Dataset items:
☆ ☆ ☆ ☆

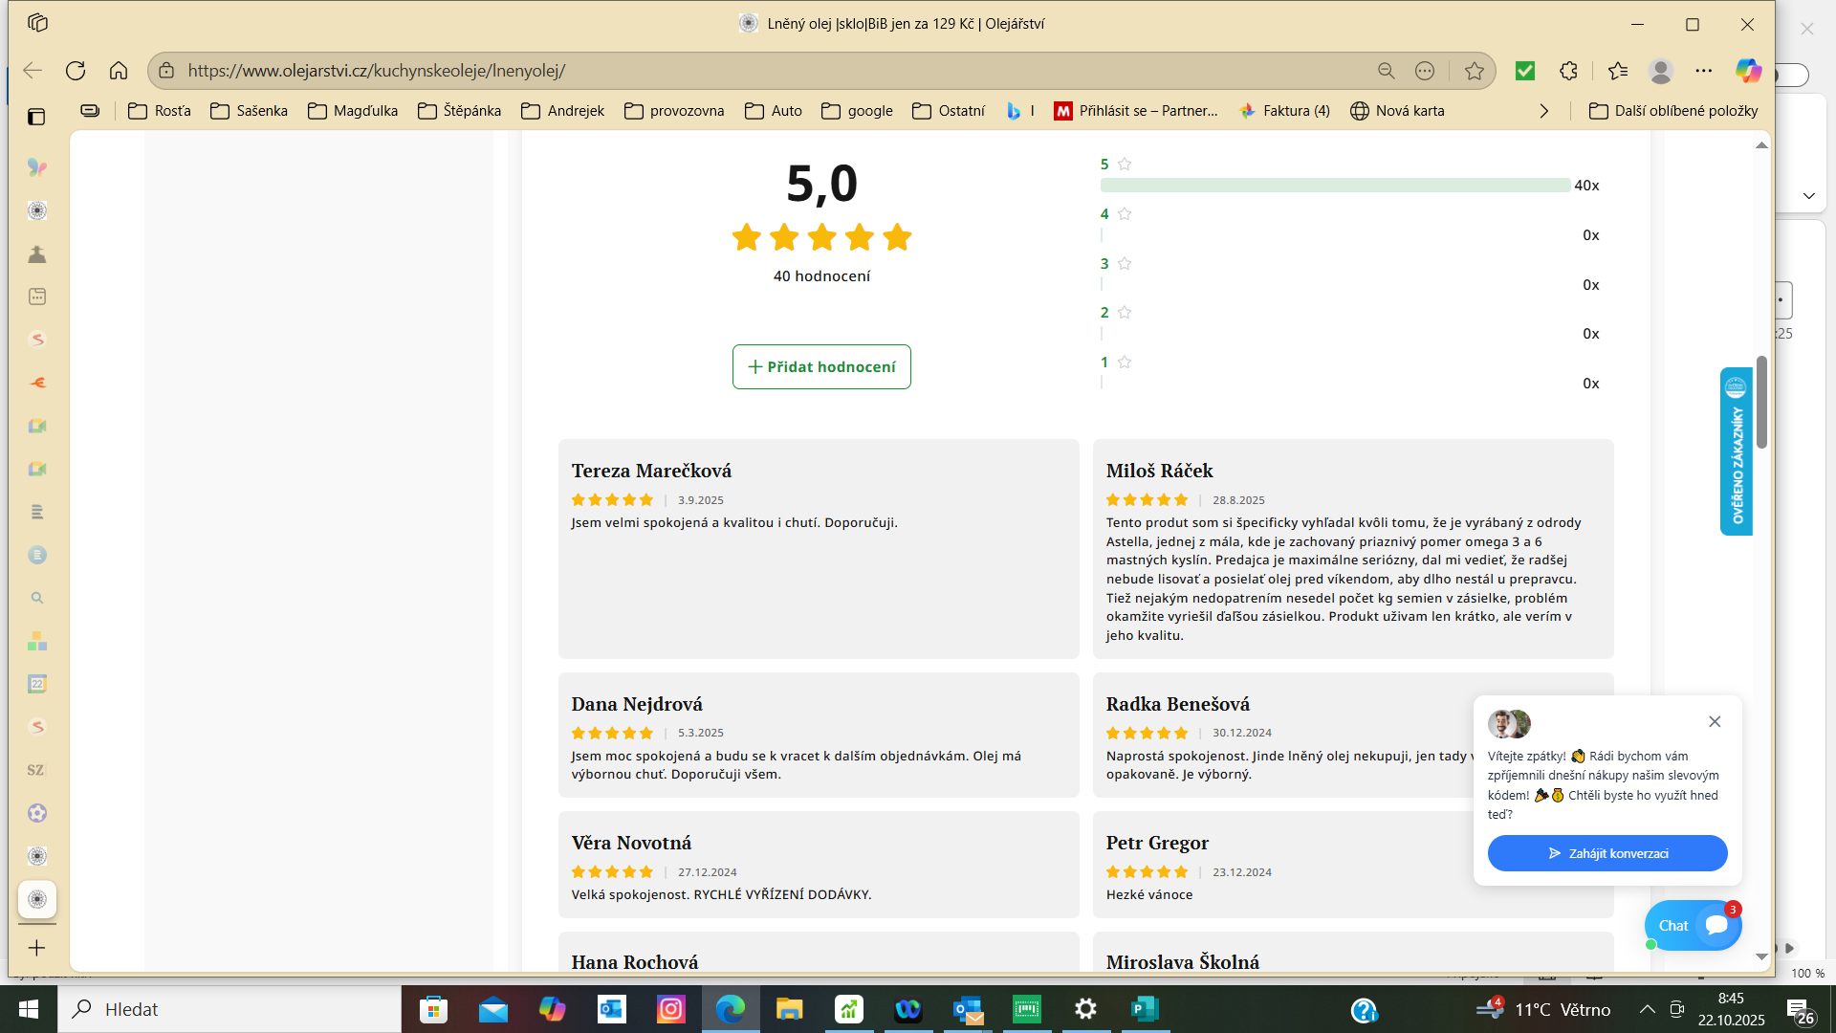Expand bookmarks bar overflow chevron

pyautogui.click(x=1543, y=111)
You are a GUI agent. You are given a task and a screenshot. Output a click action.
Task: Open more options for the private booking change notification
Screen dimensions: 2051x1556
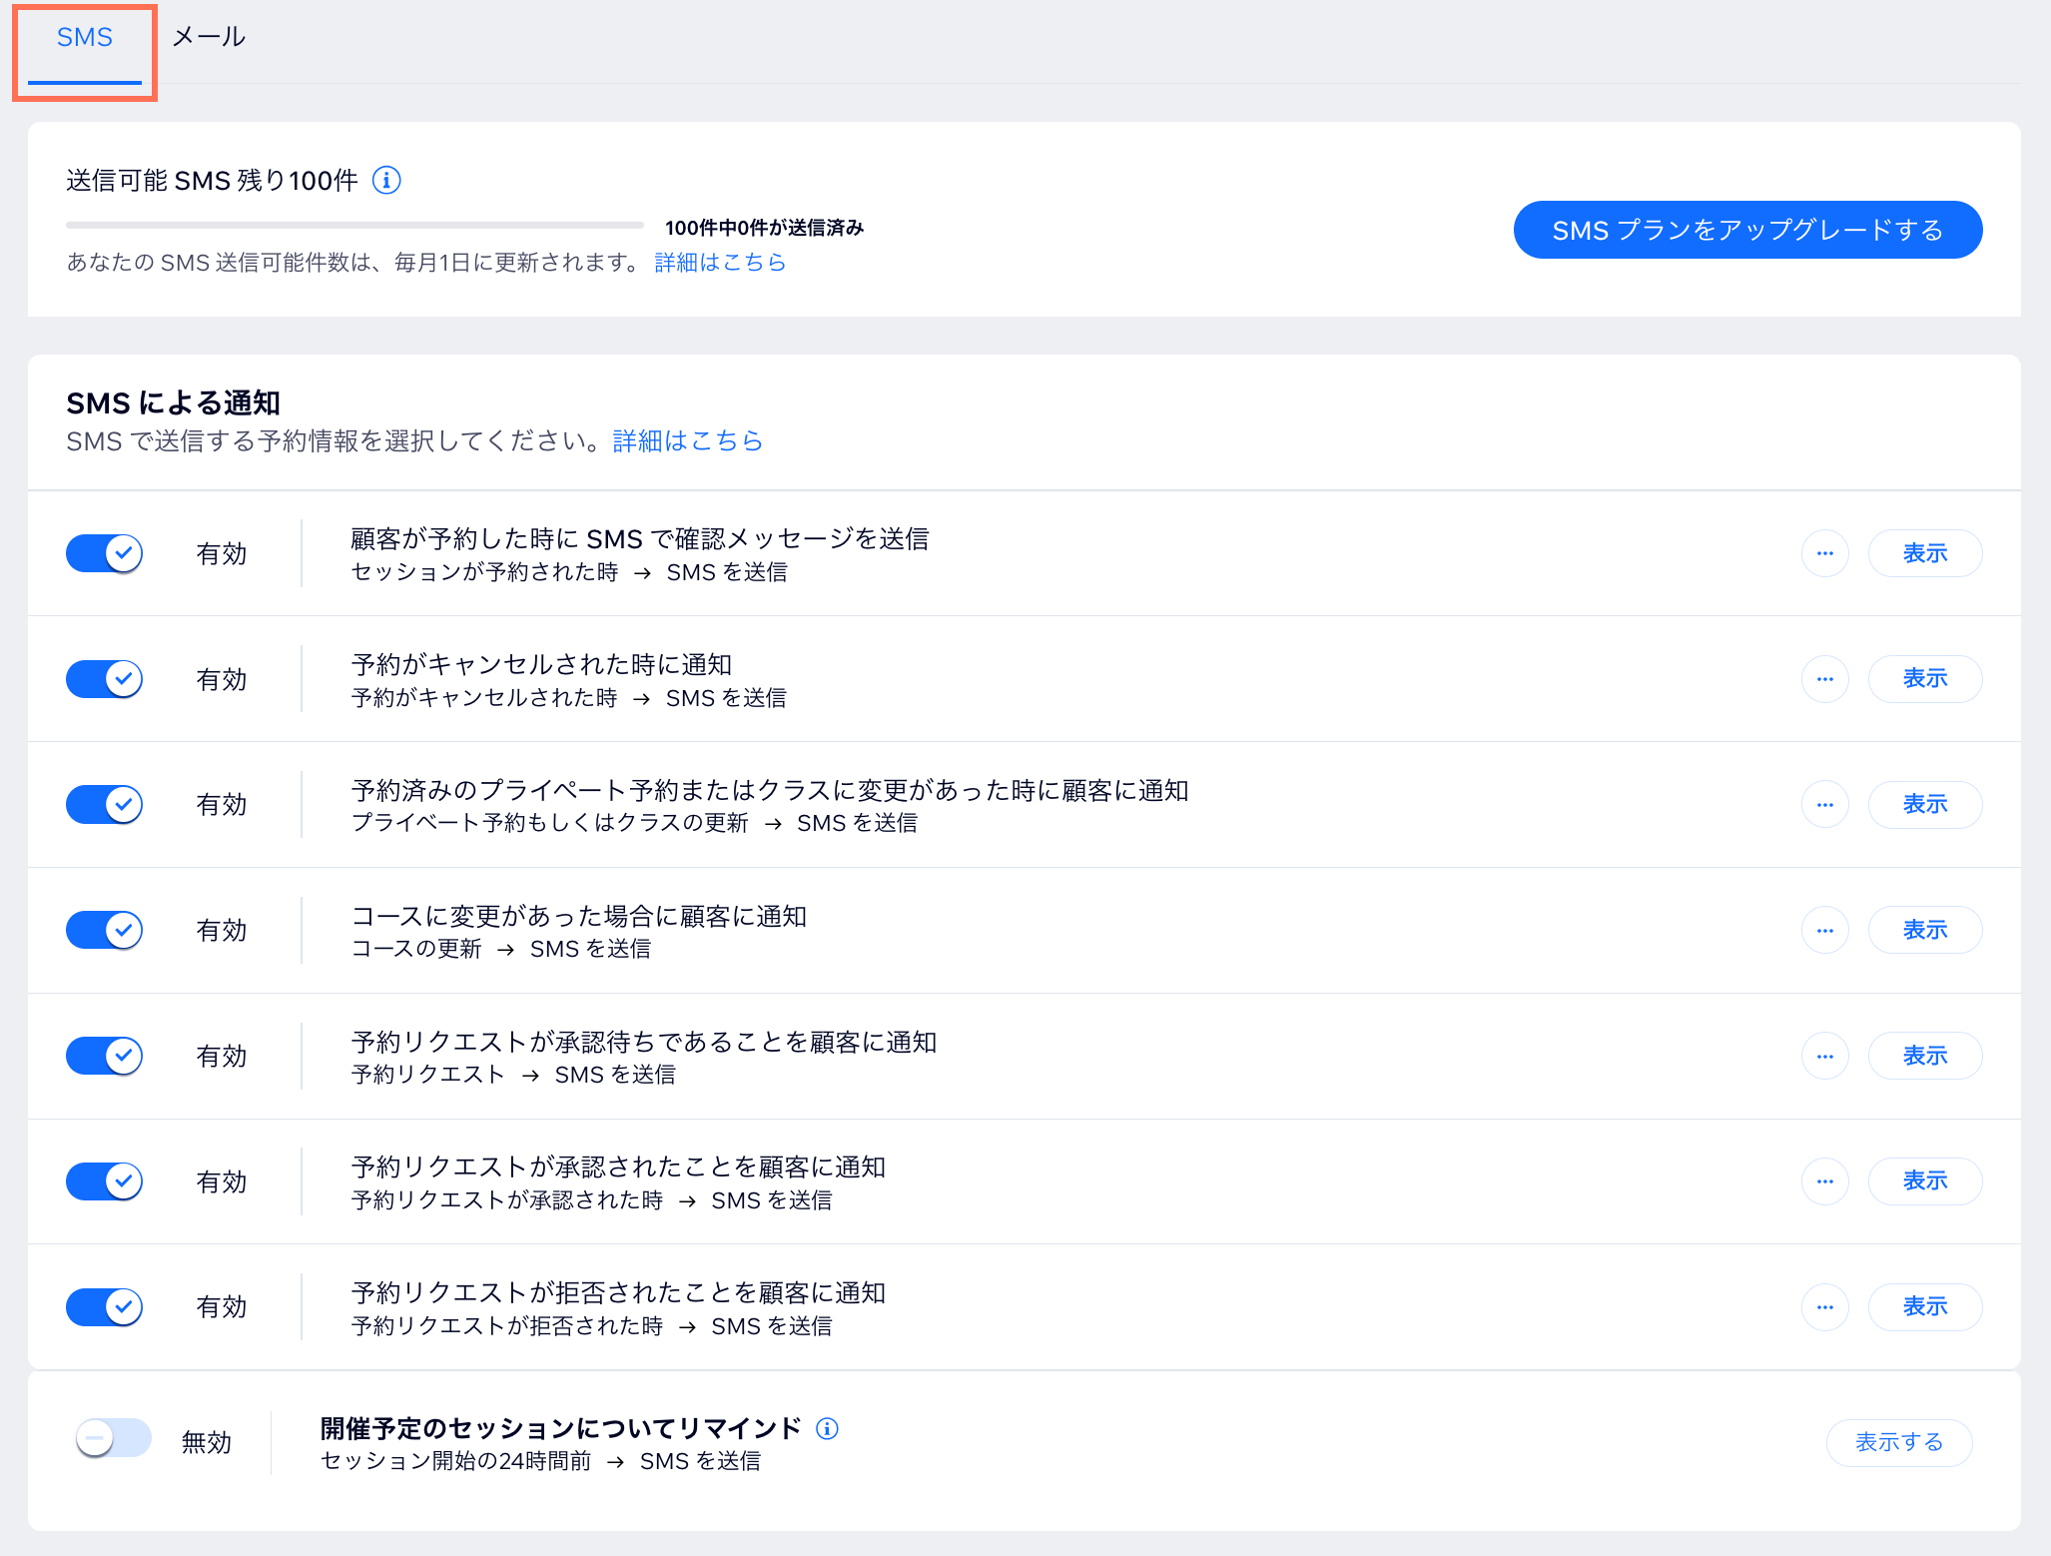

☆ ☆ ☆ ☆

» **WORK REQUEST**
From the line that contains "You are a GUI" to the last line of the records above, copy each line exactly, both ends included, and leave the pictures out.

» **EXERCISE RESULT**
You are a GUI agent. You are given a task and a screenshot. Output a click action.
Task: Open more options for the private booking change notification
Screen dimensions: 2051x1556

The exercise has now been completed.